= Georgia Educational Technology Fair =

Annual US student technology competition

The Georgia Educational Technology Fair (GaETF) is an annual student technology competition produced by the Georgia Educational Technology Consortium. The Consortium sponsors other technology initiatives in Georgia, including the Georgia Educational Technology Conference (GaETC). The GaETF is the highest level of student technology competition in Georgia and approximately 400 projects, representing the work of 450 students, are judged at the competition each Spring.

== Competition ==
Finalists who receive first place at recognized regional technology fairs may compete at state.

Competition is open to all third through twelfth grade students residing in the state.

There are fourteen categories in the competition: Case Modification, Digital Video Production, Hardware, Individual and Team Programming Challenge, Web 2.0 Internet Applications, Multimedia Applications, Non-multimedia Applications, Project Programming, Robotics, Technology Literacy Challenge, Animated Graphic Design, Non-Animated Graphic Design, Digital Photography and 3D Modeling.

== History ==
Lou Dewberry started the Georgia Educational Technology Fair in 2001. With Lou Dewberry's passing in 2007, the Fair created the Lou Dewberry Memorial Scholarship. The scholarship is awarded annually to a participating high school senior at the state competition.

The Georgia Educational Technology Fair has been held across the state every year since 2001.

The 2015 Technology Fair was held in Macon, Georgia..

2020–2021 saw this fair go virtual.

== Leadership ==
The Georgia Educational Technology Fair is directed by Tom Lamb and Anthony Shields.
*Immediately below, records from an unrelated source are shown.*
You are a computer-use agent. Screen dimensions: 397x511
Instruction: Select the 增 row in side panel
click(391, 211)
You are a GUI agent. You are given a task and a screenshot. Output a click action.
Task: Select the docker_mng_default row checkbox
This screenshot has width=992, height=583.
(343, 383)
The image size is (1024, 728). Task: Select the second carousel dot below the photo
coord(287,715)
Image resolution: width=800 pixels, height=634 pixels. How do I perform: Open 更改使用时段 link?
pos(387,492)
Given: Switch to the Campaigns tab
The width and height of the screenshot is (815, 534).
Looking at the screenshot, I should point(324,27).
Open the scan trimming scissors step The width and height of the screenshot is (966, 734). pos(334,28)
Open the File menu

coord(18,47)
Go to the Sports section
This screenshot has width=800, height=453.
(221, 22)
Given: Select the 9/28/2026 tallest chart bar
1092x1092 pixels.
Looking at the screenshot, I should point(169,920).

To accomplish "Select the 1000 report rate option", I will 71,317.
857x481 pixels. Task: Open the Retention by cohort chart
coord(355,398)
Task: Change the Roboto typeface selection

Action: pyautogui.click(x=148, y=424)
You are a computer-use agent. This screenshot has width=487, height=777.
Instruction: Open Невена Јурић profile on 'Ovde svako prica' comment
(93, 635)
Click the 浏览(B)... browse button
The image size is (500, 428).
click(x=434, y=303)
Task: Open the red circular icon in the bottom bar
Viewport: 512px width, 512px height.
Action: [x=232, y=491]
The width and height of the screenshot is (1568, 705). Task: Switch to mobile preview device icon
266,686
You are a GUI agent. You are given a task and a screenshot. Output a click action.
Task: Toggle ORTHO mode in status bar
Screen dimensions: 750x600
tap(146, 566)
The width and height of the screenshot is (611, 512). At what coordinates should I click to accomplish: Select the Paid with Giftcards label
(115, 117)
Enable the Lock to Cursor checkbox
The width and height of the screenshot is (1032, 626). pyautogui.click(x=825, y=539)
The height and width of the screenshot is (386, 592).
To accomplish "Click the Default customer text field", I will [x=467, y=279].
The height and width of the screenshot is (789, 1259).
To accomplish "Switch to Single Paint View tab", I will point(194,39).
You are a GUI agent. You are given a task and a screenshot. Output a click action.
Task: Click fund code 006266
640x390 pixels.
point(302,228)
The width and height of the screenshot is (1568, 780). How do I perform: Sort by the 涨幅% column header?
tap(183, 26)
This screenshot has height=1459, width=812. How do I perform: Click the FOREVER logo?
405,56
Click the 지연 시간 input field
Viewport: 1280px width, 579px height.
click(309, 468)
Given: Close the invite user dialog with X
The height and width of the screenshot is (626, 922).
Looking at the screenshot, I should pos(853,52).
The following individuals make up the rest of the steering committee that coordinate the annual event: Jim Hardin, Reesa Azar, Vicki Boatwright, Mike Evans, Richard Free, and Kathy Politis.

The Georgia Educational Technology Consortium which produces the technology competition, is a nonprofit organization independent of any educational or commercial entities and is governed by a 15-member Board of Directors, under the leadership of Dr. Wayne Robinson.